To reduce the tightness and dehydration of the skin, Lubricant ointment has been used. When the skin becomes less tense, it doesn't pull at the lips as much causing a reduction in the eclabium. Once the skin is loose enough the eclabium subsides. Eclabium can be a lifelong disorder, but drug treatment for the causing disease would heal the lips as well. For example for harlequin ichthyosis drugs such as Tazarotene and isotretinoin have been used to help the skin heal and loosen up which helps the eclabium heal. But sometimes surgery might become necessary to correct the disorder. Lateral columella base-labrum transposition flap results in soft linear scars without hyperplasia. It is an easy, minimally invasive and nearly no secondary malformation method. a type of flap used is the Limberg/Rhomboid flap. The flap is made up of Cutaneous tissue to close defects anywhere on the body.

If the eclabium is caused by periodontitis, treatment includes removal of plaque and calculus from the teeth, antimicrobial mouth rinse such as chlorhexidine, antiseptic chips/gels. When the swelling in the gums reduces it will no longer push on lips making them turn outwards.

◆ **EXTRACTED INFORMATION**:

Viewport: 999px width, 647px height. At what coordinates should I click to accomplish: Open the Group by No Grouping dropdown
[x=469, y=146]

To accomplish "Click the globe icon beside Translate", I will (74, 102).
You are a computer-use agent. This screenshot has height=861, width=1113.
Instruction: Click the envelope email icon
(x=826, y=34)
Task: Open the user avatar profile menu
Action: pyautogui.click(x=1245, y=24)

--

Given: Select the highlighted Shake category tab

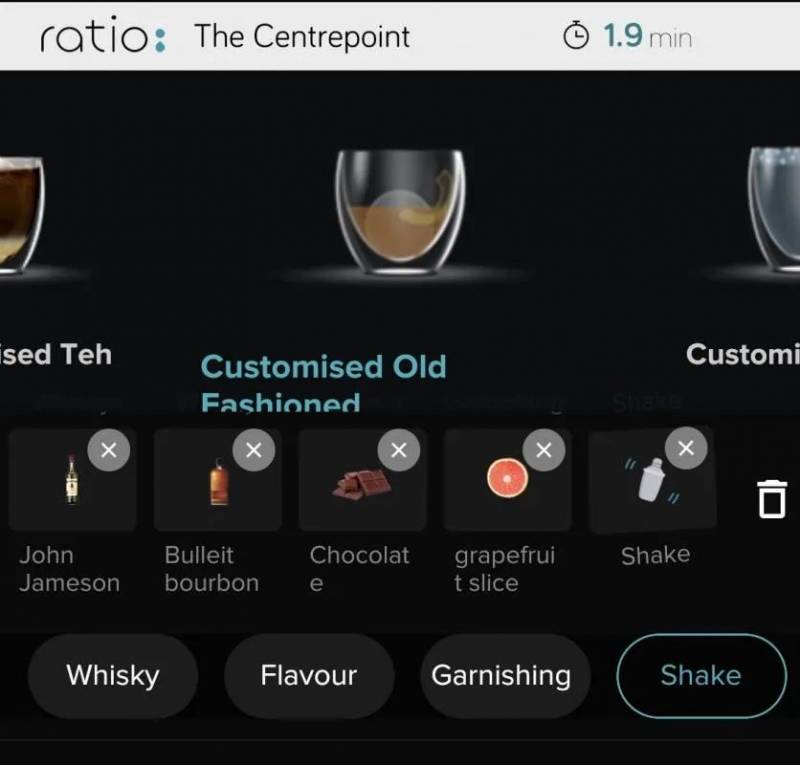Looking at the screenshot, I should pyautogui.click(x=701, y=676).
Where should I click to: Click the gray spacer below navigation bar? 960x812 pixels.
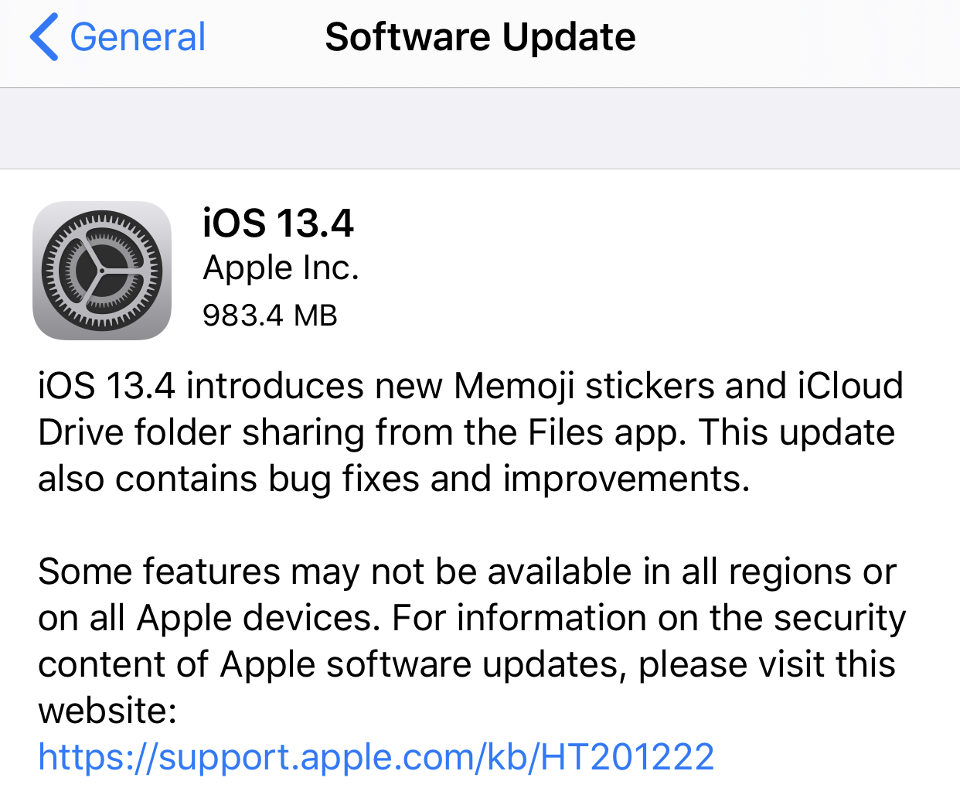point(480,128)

◆ **REQUIRED ACTION 1**:
Summarize the passage on treating eclabium in three sentences.
◆ **REQUIRED ACTION 2**:
Pick up the passage on treating eclabium after its last sentence and continue it.
The records have nothing to do with this.

◆ **TASK RESPONSE 1**:
Lubricant ointment has been used to loosen tight, dehydrated skin so that it pulls less at the lips and the eclabium subsides. Drug treatment of the causing disease, such as tazarotene and isotretinoin for harlequin ichthyosis, can heal the lips as well, though surgery may sometimes be needed. Options include the lateral columella base-labrum transposition flap, which leaves soft linear scars without hyperplasia, and the Limberg/Rhomboid flap, while eclabium caused by periodontitis is treated with plaque and calculus removal, antimicrobial mouth rinse such as chlorhexidine, and antiseptic chips or gels so that the swollen gums stop pushing the lips outward.

◆ **TASK RESPONSE 2**:
== Prognosis and Epidemiology ==
Unfortunately, most conditions that cause eclabium, such as ichthyosis, have a very high mortality rate with worldwide figure approaching 50 percent. However, eclabium caused by improper wound healing is usually reversible through another corrective surgery and has little to no mortality.

Scarring can occur from surgery to correct eclabium. Some patients might get further cosmetic surgery to fix the scarring.

Eclabium caused by Periodontitis is almost always treatable and if it has advanced severely, surgery can help to treat it. It does not cause death but it can become very painful and decrease the quality of life if left untreated. It can affect anyone who does not follow good oral hygiene. It currently affects 20-50% of the global population but only a small portion of cases become severe enough to cause eclabium.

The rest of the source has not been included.